Parallel Performance of Astrophysical Rotating Plasma Simulator

Ryoji Matsumoto, Mami Machida (Chiba University), Kenji, E. Nakamura (JST), and Mitsuru, R. Hayashi (NAOJ)

We have developed astrophysical rotating plasma simulator (ARPS) by which we first carried out global three-dimensional magnetohydrodynamic (MHD) simulations of rotating plasmas surrounding a gravitating object. Typical number of grid points is 200*64*240 in cylindrical coordinates. The simulator consists of 3D MHD engine and modules which include various physical processes such as resistivity, self-gravity, and heat conduction, 3D visualizer by using AVS, and graphical user-interface. The simulation code has been applied to active astrophysical phenomena such as 1/f noise-like sporadic X-ray time variations in black hole candidates, X-ray flares and outflows in star forming regions, and the formation of collimated jets in active galactic nuclei.
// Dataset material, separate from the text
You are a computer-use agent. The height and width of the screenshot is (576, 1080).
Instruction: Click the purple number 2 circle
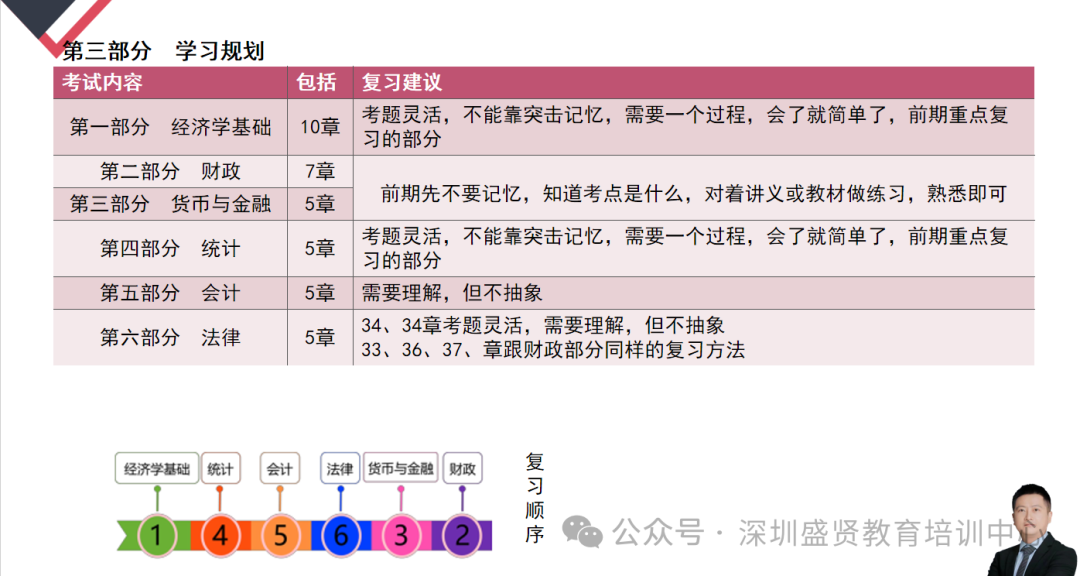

The MHD part of ARPS has been parallelized by domain decomposition. By using MPI, we achieved 90% parallel performance on SR2201, CP-PACS, SR8000, VPP300, and VPP5000. When the number of PEs are larger than 100 (e.g, CP-PACS), we adopted 2D decomposition. In Fujitsu machines (VPP300, VPP5000), we found that VPP-FORTRAN gives parallel performance comparable to that of MPI. Since HPF/JA adopts shadow/reflect directive which corresponds to overlap/overlapfix directive in VPP-FORTRAN, it is straightforward to rewrite the MHD engine written by VPP-FORTRAN to that by HPF/JA. We compare the parallel performance of the MHD engine written by MPI, VPP-FORTRAN, and HPF/JA. Furthermore, we report the parallel performance of the MHD code on SR8000 at Chiba University by using the parallel fortran (HPF2 compiler) by Hitachi.

In the self-gravity module and heat conduction modules in ARPS, we adopt CG algorithm (ICCG for self-gravity and BiCG stab for heat conduction). We parallelized the pre-conditioner by using localized incomplete Cholesky decomposition or incomplete LU (ILU) decomposition which decomposes the original matrix incompletely by only using matrix elements inside each PE. In MPI codes, 70% parallel performance was obtained by this method. We are rewriting these modules by using HPF/JA in Fujitsu machines and by using Parallel Fortran (HPF2) in Hitachi machines. The parallel performance of these HPF modules will be presented.

This work is supported by Japan Science and Technology Corporation (ACT-JST).